Dataset entries

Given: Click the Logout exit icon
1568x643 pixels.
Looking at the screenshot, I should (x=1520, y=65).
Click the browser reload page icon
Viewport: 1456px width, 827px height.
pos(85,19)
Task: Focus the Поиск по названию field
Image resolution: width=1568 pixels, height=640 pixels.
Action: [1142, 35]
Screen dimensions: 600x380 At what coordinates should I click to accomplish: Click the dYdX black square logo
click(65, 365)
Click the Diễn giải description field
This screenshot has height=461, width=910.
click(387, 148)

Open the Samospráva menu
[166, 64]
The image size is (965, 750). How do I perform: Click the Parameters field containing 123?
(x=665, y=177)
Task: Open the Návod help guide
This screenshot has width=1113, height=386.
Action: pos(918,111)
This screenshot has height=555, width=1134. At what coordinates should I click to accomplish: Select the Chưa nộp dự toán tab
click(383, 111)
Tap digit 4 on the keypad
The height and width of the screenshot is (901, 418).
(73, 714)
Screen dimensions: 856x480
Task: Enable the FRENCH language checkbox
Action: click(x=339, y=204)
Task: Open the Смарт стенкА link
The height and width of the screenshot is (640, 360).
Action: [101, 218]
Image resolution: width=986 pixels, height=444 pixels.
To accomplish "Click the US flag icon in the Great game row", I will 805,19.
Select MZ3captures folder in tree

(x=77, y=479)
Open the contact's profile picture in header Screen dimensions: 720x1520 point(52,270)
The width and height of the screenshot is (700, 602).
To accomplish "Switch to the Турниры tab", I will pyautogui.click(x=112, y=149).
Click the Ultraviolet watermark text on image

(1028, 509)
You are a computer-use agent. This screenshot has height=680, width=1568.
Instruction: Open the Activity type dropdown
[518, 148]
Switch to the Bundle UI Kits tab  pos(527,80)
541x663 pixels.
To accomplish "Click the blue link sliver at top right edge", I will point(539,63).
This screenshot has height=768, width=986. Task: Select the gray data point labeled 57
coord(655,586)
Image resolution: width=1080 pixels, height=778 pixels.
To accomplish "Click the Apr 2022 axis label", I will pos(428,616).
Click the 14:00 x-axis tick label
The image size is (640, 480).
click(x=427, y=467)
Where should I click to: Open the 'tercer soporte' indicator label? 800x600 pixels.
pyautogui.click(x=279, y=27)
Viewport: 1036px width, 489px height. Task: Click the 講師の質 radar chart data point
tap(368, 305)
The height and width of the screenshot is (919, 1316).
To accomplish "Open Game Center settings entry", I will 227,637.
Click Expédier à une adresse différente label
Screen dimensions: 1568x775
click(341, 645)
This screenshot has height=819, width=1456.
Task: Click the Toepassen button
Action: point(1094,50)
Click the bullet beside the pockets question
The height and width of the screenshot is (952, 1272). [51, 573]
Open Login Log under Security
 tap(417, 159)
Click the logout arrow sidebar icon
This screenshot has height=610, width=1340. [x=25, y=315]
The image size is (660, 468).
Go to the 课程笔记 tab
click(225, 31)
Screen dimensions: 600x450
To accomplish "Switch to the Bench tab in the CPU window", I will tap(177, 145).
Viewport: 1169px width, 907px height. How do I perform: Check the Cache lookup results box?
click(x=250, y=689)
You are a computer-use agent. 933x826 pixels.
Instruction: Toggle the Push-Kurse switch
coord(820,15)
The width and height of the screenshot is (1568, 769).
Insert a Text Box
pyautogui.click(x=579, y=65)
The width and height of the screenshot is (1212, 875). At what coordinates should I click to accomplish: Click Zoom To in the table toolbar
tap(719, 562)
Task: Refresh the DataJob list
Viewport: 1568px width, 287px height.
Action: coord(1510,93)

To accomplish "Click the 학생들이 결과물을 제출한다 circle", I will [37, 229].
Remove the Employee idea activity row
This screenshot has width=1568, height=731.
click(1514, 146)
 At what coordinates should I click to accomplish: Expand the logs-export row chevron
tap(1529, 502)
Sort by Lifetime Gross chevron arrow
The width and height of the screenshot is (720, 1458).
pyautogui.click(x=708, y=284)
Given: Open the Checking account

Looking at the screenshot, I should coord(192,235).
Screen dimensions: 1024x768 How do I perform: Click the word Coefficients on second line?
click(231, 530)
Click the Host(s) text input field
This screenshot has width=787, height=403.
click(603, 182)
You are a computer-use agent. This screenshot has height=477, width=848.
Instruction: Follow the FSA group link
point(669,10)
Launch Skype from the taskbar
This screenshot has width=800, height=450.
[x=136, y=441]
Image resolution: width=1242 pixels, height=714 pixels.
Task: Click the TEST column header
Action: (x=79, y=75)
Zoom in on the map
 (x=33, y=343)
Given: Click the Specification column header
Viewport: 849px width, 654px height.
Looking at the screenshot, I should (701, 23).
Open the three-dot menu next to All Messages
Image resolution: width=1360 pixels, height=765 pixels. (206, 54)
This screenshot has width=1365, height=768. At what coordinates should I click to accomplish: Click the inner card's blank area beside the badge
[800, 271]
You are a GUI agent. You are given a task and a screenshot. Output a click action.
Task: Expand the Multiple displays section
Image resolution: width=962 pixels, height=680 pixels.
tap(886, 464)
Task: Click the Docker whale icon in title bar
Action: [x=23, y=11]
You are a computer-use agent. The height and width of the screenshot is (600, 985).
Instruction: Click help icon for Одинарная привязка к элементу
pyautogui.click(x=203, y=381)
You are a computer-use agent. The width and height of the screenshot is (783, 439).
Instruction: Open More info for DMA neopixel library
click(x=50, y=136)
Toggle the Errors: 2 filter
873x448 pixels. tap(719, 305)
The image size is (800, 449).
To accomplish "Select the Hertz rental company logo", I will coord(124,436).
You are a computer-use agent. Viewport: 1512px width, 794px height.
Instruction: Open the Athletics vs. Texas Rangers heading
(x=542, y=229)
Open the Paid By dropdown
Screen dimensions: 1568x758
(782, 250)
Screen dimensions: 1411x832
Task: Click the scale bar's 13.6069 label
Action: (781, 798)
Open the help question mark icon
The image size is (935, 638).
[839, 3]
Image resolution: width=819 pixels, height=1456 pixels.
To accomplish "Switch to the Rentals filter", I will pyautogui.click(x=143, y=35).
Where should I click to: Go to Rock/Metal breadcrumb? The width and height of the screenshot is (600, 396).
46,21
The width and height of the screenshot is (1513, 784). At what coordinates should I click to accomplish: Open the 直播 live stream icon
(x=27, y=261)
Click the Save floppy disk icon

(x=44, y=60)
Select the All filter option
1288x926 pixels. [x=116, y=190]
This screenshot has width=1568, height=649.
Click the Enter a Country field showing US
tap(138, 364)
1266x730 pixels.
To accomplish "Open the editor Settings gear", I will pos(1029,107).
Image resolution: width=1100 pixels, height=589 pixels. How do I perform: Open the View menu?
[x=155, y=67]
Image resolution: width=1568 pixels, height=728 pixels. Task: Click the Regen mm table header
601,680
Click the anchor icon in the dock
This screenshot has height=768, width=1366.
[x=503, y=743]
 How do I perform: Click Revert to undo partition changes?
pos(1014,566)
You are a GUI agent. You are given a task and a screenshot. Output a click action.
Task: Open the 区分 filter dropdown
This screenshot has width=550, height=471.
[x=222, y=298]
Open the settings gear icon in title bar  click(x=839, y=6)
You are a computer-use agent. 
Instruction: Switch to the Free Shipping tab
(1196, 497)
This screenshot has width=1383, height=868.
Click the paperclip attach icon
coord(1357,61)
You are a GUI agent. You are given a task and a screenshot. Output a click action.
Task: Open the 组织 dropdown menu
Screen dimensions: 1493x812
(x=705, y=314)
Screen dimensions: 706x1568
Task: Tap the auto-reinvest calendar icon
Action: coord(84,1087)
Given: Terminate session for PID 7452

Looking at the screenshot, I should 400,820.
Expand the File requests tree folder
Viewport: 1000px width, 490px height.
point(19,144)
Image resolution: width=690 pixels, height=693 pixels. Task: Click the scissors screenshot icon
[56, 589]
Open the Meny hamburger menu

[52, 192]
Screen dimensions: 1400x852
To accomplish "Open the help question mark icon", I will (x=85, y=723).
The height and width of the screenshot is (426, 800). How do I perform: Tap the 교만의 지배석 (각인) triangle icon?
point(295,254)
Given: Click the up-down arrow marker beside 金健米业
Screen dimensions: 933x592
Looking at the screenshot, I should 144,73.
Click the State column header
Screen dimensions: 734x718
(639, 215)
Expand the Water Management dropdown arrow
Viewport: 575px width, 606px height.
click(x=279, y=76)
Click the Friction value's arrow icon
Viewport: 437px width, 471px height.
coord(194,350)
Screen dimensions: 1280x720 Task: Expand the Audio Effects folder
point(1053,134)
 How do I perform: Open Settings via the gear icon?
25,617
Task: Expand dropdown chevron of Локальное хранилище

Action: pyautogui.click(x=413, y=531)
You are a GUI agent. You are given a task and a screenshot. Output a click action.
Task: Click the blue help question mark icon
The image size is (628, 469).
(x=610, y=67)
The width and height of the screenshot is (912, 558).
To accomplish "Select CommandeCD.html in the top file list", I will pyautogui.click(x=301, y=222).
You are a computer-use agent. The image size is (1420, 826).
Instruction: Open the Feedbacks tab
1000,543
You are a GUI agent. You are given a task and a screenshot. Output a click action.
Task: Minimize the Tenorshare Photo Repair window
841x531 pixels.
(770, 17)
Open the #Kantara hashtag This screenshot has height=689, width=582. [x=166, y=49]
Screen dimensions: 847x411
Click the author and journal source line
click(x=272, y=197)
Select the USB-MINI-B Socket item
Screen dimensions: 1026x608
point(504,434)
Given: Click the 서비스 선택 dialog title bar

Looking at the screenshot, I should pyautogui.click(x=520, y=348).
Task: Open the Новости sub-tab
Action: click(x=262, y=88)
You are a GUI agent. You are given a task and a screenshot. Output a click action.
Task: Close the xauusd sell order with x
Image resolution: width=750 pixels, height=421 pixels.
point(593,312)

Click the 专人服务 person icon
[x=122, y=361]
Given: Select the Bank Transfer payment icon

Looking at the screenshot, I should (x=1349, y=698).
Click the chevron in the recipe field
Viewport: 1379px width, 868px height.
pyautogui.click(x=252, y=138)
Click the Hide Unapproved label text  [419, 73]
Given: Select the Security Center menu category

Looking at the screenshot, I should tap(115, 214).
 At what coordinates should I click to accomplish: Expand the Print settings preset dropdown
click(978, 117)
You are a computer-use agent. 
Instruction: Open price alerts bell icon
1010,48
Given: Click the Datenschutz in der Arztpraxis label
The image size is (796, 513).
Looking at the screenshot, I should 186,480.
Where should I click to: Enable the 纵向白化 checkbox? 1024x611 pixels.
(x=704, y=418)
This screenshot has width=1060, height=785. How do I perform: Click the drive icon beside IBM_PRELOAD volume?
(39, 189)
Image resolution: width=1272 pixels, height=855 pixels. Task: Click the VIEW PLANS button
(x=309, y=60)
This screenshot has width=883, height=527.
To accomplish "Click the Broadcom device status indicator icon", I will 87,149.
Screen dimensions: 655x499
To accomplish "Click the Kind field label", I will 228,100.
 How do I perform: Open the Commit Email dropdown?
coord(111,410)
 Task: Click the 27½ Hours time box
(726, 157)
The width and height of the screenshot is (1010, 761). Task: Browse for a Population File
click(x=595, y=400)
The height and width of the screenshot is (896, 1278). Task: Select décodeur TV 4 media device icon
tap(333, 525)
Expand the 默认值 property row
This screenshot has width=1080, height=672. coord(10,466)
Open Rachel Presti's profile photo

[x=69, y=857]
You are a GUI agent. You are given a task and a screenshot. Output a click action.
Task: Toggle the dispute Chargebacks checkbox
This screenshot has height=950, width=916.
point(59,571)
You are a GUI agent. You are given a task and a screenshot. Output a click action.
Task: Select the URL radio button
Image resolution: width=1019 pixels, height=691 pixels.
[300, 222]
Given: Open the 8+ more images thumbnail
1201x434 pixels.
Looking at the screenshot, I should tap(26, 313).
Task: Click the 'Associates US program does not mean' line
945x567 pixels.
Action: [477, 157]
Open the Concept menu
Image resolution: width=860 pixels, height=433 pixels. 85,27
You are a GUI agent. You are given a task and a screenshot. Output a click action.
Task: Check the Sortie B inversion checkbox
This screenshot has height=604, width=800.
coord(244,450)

• _Exercise instructions_: Your task is to retype the entries verbatim, starting with the line that holds "Open the settings" and stopping after the line that holds "Task: Click the blue help question mark icon".

• _Answer for this exercise_:
Open the settings gear icon in title bar  click(x=839, y=6)
You are a computer-use agent. 
Instruction: Switch to the Free Shipping tab
(1196, 497)
This screenshot has width=1383, height=868.
Click the paperclip attach icon
coord(1357,61)
You are a GUI agent. You are given a task and a screenshot. Output a click action.
Task: Open the 组织 dropdown menu
Screen dimensions: 1493x812
(x=705, y=314)
Screen dimensions: 706x1568
Task: Tap the auto-reinvest calendar icon
Action: coord(84,1087)
Given: Terminate session for PID 7452

Looking at the screenshot, I should 400,820.
Expand the File requests tree folder
Viewport: 1000px width, 490px height.
point(19,144)
Image resolution: width=690 pixels, height=693 pixels. Task: Click the scissors screenshot icon
[56, 589]
Open the Meny hamburger menu

[52, 192]
Screen dimensions: 1400x852
To accomplish "Open the help question mark icon", I will (x=85, y=723).
The height and width of the screenshot is (426, 800). How do I perform: Tap the 교만의 지배석 (각인) triangle icon?
point(295,254)
Given: Click the up-down arrow marker beside 金健米业
Screen dimensions: 933x592
Looking at the screenshot, I should 144,73.
Click the State column header
Screen dimensions: 734x718
(639, 215)
Expand the Water Management dropdown arrow
Viewport: 575px width, 606px height.
click(x=279, y=76)
Click the Friction value's arrow icon
Viewport: 437px width, 471px height.
coord(194,350)
Screen dimensions: 1280x720 Task: Expand the Audio Effects folder
point(1053,134)
 How do I perform: Open Settings via the gear icon?
25,617
Task: Expand dropdown chevron of Локальное хранилище

Action: pyautogui.click(x=413, y=531)
You are a GUI agent. You are given a task and a screenshot. Output a click action.
Task: Click the blue help question mark icon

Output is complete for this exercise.